Montellaro continues, “The decision in the case could upend American elections. And another case out of Alabama that will be heard on Tuesday, (October 4) involves a challenge to the state’s congressional map — and whether Black voters’ power was illegally diluted. The result could kick back open congressional redistricting in several states two years after the entire nation went through a redraw.”
The most severe form of the “independent state legislature” theory argues that state legislatures alone should determine how elections are run in a state — not judges, not governors, not state supreme courts.
“Practically, the results of the cases could open the door to even more gerrymandering by legislators around the country,” Montellaro notes, “and they could also give legislatures even more power within their states to determine rules for voting — including how, when and where voters could cast their ballots…. In both cases, Republican litigants are looking to reverse lower court orders — a federal court in Alabama and the state Supreme Court in North Carolina — that threw out political maps drawn by GOP-controlled legislatures.”
Rick Hasen, a University of California, Los Angeles (UCLA) law professor known for his election law expertise, told Politico, “This term has the potential to be a blockbuster term in terms of election law, but it really depends on how far the Court is willing to go.”
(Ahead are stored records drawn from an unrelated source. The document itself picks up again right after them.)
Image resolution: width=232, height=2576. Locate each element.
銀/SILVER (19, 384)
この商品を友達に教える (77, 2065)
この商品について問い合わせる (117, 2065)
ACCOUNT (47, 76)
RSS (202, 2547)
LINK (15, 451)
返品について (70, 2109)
Eric Holder, who served as U.S. attorney general under President Barack Obama and now chairs the National Democratic Redistricting Committee, believes that both cases have huge implications for the wellbeing of U.S. democracy.
Holder told Politico, “You cannot look at these cases objectively, without acknowledging the fact that taken together, they could determine whether or not the United States remains as the democracy that we have come to love. I think, unfortunately, we take for granted a democracy that fulfills the promise of one person, one vote.”